Gonorrhea is one of the most widely spread sexually transmitted infections. Signs that you have gonorrhea include abnormal vaginal discharge and lower abdomen pain. The best protection against this sexually transmitted infection are abstinence, sexual intercourse with only one partner (monogamy), and proper condom usage. 

Since the bacteria can thrive in the throat, condoms or dental dams should be used during the vaginal-oral contact as well. Prevention of the spread of STDs depends on the counseling of at-risk men/women and the timely diagnosis and treatment of infections.

Alirol, E., Wi, T. E., Bala, M., Bazzo, M. L., Chen, X. S., Deal, C., ... & Hook, E. W. (2017). Multidrug-resistant gonorrhea: A research and development roadmap to discover new medicines. PLoS medicine, 14(7), e1002366.
Curran, J. W., Rendtorff, R. C., Chandler, R. W., Wiser, W. L., & Robinson, H. (1975). Female gonorrhea: its relation to abnormal uterine bleeding, urinary tract symptoms, and cervicitis. Obstetrics and Gynecology, 45(2), 195-198.
Hart, M. (1971). Gonorrhea in women. JAMA, 216(10), 1609-1611.
Piszczek, J., St. Jean, R., & Khaliq, Y. (2015). Gonorrhea: Treatment update for an increasingly resistant organism. Canadian Pharmacists Journal/Revue des Pharmaciens du Canada, 148(2), 82-89.

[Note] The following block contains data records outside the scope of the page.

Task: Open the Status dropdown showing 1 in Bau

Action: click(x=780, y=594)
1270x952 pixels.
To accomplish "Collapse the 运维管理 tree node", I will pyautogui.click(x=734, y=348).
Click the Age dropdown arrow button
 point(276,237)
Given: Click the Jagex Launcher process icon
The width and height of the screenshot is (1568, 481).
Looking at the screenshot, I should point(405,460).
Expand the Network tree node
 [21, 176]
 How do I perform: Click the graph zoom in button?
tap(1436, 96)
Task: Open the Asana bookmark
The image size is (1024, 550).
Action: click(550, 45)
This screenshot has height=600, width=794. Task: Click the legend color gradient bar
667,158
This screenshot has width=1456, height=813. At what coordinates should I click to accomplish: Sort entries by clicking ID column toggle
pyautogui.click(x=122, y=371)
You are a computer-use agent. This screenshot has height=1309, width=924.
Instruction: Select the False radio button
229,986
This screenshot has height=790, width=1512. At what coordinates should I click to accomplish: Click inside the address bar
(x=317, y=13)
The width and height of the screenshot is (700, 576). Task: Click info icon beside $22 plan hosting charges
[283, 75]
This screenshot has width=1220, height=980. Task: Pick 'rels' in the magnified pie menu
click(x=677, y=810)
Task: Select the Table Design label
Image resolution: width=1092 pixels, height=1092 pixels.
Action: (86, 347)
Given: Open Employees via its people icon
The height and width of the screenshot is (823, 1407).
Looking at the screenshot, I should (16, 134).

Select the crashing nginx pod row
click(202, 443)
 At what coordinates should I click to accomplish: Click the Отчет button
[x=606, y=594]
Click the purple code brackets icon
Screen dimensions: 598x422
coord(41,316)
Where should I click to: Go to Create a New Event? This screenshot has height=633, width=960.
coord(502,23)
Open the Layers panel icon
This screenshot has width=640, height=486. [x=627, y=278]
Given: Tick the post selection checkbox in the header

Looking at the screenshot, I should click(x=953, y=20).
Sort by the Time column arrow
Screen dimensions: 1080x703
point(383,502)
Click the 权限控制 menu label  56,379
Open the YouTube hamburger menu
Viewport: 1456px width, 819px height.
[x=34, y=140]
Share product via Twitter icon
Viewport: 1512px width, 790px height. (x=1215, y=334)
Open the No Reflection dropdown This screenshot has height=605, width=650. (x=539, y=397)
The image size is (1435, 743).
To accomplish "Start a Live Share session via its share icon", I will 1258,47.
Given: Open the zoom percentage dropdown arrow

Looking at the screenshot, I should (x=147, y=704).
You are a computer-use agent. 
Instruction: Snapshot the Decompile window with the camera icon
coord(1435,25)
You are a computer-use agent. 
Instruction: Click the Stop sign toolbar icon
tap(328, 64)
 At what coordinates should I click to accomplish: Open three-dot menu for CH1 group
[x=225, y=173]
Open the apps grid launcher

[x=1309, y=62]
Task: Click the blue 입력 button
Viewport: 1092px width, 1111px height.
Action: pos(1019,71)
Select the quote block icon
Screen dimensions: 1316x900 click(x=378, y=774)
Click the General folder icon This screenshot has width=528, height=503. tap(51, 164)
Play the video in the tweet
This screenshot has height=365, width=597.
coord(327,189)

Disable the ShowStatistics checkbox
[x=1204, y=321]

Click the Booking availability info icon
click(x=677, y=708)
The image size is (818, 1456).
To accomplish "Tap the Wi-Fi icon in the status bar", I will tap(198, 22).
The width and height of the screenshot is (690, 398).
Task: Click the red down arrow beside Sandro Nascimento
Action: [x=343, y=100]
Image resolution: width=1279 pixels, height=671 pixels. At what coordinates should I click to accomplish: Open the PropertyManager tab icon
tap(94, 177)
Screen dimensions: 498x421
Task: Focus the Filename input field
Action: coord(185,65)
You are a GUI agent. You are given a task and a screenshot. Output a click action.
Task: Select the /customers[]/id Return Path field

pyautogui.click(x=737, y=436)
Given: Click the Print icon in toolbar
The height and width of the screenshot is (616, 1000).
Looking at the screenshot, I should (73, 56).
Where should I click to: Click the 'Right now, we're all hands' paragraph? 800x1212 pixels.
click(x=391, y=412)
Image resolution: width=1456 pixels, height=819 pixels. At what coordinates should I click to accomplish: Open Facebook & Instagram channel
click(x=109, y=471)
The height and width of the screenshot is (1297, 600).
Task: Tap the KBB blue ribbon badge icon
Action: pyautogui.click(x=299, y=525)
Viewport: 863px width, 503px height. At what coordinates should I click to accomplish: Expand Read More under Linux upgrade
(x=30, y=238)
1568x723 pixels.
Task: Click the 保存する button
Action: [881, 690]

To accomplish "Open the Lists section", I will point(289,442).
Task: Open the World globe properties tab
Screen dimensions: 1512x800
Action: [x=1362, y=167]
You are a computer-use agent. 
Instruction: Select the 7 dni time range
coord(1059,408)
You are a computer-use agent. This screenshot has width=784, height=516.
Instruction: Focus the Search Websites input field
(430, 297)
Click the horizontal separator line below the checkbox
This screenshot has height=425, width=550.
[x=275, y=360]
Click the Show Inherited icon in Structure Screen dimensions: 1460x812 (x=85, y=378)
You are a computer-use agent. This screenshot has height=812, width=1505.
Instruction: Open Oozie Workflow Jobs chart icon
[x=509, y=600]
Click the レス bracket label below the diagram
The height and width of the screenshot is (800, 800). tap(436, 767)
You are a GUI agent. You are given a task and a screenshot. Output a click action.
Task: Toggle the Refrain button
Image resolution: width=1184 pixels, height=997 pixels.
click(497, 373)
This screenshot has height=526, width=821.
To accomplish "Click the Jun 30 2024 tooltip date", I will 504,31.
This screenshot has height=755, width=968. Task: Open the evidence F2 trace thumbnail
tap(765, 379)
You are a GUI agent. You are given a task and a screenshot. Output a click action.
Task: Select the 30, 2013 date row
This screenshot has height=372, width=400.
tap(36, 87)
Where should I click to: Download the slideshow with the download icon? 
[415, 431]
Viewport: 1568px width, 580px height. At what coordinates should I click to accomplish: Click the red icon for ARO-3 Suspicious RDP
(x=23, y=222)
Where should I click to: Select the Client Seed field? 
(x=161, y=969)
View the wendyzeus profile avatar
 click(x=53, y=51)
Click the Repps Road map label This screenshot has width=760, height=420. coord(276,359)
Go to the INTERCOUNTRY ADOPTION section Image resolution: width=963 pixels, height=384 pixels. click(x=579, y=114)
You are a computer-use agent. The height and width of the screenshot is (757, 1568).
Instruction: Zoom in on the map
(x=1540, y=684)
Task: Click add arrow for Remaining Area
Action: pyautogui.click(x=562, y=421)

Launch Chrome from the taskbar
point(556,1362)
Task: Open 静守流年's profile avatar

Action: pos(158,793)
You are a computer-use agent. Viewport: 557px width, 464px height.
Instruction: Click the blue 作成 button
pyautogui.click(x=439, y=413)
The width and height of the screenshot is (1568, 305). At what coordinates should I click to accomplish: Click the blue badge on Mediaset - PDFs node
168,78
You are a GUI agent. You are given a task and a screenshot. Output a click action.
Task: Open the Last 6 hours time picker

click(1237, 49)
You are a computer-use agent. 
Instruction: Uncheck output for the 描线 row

Torpy, J. M., Lynm, C., & Golub, R. M. (2013). Gonorrhea. JAMA, 309(2), 196-196.
Walker, C. K., & Sweet, R. L. (2011). Gonorrhea infection in women: prevalence, effects, screening, and management. International journal of women's health, 3, 197.
Yorke, J. A., Hethcote, H. W., & Nold, A. (1978). Dynamics and control of the transmission of gonorrhea. Sexually transmitted diseases, 5(2), 51-56.